The implementation of these experiments can be very challenging. Pump–probe measurements require overlapping two ultrafast laser pulses in space and time, and achieving sufficient selectivity in both pump and probe steps to provide access to the dynamics of interest. Because the number of photoexcitation mechanisms available to the system at both the pump and probe interaction can be very large, the observable of interest is often obscured by contamination arising from competing processes. For example, in a photoelectron detection scheme, the spectrum can often be congested by photoelectrons produced by e.g. direct ionization by the pump pulse or photoionization of molecules which did not interact with the probe pulse.

The sudden photoionisation of molecules is a frontier problem in photo-physics and photo-chemistry as it lies at the heart of critical phenomena such as radiation damage in biomolecules and charge migration,^5–8 and the implications of the latter process for charge transfer. Moreover, quantitative measurements of the electronic state dynamics, and the coupled electronic-nuclear state evolution, are vital to test advanced quantum chemistry theoretical methods, e.g. semiclassical (i.e. with classical nuclear dynamics)^9,10 and fully quantum approaches.¹¹ This is especially true for the case where the cationic state lies in the inner valence energy region and where breakdown of the molecular orbital picture occurs,¹² and so advanced theoretical methods for electron dynamics that accurately account for electron–electron correlation, such as algebraic diagramatic construction (ADC),¹³ are vital.

In this work, we perform a pump–probe measurement of suddenly photoionised isopropanol using two X-ray pulses generated by an X-ray free-electron laser (XFEL). The pump pulse suddenly ionizes the system, producing a superposition of cationic states which undergoes rapid charge motion. The probe pulse interrogates the electronic structure of the non-stationary cationic superposition by measuring the transient X-ray absorption spectrum of the sample. We present an analysis of the experimental measurement using spectral domain ghost imaging,^14,15 extending the technique to time-resolved measurements. We demonstrate the general utility of such an approach in time-resolved pump–probe measurements by separating the overlapping spectral features generated by the pump and probe pulses in the recorded photoelectron spectrum. We calculate the sample response resolved in incoming photon energy, electron kinetic energy, and time delay. Our analysis scheme identifies a resonant transient signal in the X-ray absorption spectrum of pumped isopropanol, paving the way for time-resolved pump–probe measurements to exploit the improved spectral resolution afforded by spectral ghost imaging.

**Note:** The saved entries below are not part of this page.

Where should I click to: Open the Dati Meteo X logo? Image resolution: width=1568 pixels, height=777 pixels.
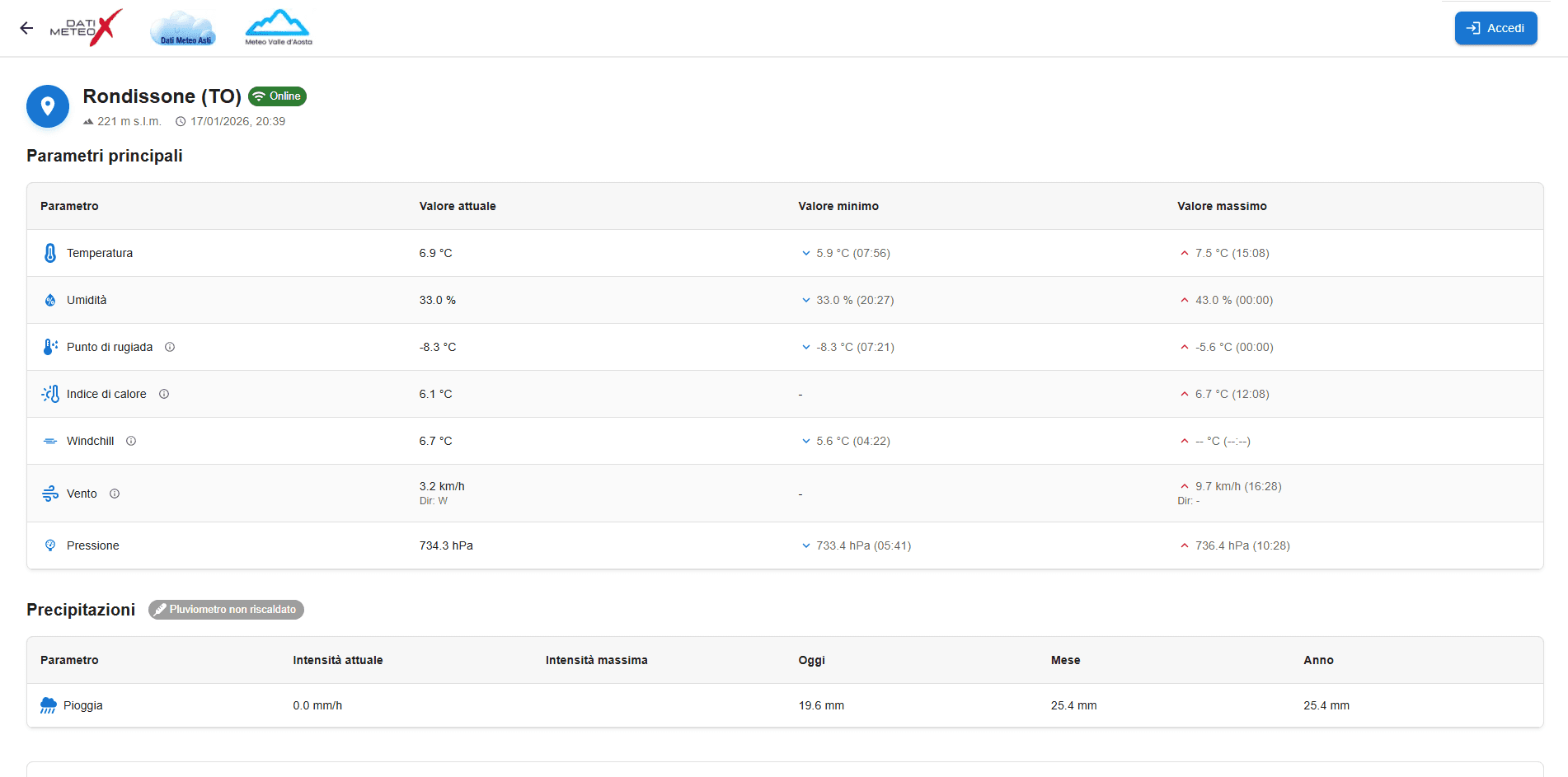click(87, 28)
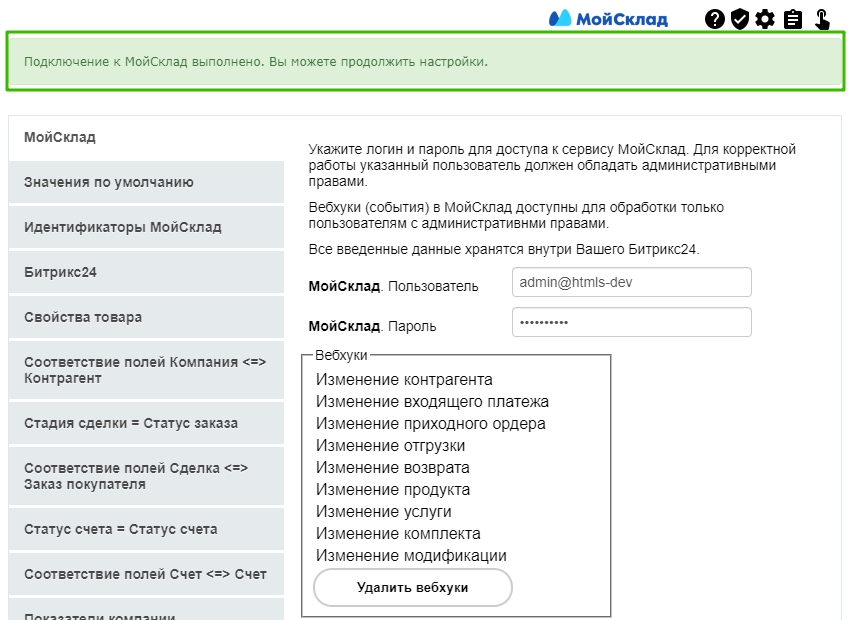Image resolution: width=851 pixels, height=620 pixels.
Task: Click the МойСклад Пользователь input field
Action: (631, 283)
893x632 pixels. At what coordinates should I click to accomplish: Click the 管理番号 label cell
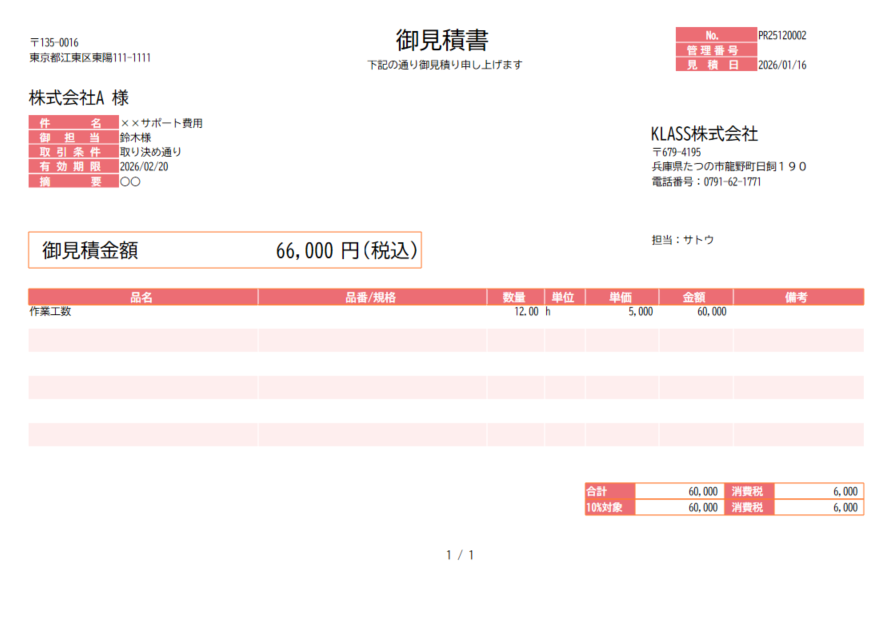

For cationic states in the inner valence region, electronic correlation results in strong configuration interaction between ϕ_i (one electron hole) and ϕ^a_ij (two electron holes, one excited bound electron) configurations, leading to what is often termed the breakdown of the molecular orbital picture of ionization.¹⁶ In other words, the states produced are no longer well characterized by a particular 1-hole configuration in the ionized orbital. We have identified from our ADC(2) calculations¹⁷ that the state populated by the pump step can show a break-down of the molecular orbital picture and undergo frustrated Coster–Kronig dynamics. We have also performed calculations on some outer valence states in the isopropanol molecule that can be well described by the molecular orbital picture. We treat the photoionization dynamics in isopropanol within the sudden approximation¹⁸ using an ab initio theoretical method (ADC(2)x)¹³ that sufficiently captures the electron correlation physics. In our measurements, the transient absorption approach suggested by Cooper¹⁹ probes the time-dependent hole survival probability in each case.

A schematic of the experiment is shown in Fig. 1, panel (a). A non-resonant short pump pulse (∼ 5 fs duration), tuned below the oxygen K-edge, produces a non-stationary superposition of cationic states through photoionisation from the valence region of the molecule. The ultrafast motion of the cationic states is probed by transient absorption. A probe pulse, delayed with respect to the pump pulse, is tuned to be resonant between the oxygen 1s orbital and a particular inner or outer valence hole state. Interaction with the probe pulse thus creates a 1s core vacancy at the oxygen site through a dipole allowed interaction promoting the core electron to the inner valence hole. The probability to promote the electron from the oxygen 1s orbital to the hole is sensitive to the overlap of the hole with the 1s orbital, thus providing a site-specific probe of local hole density. The resulting Auger electron emission from the decay of the core excited cation is the signal used for detecting the time dependent valence hole state survival probability. In our experiment we used a probe pulse photon energy that spanned the range from 513 to 520 eV, and so targeted the hole states 6a, 7a and 8a. These hole states display a range of behaviours spanning from significant molecular orbital picture breakdown (6a) to a metastable Koopmans-like state (8a).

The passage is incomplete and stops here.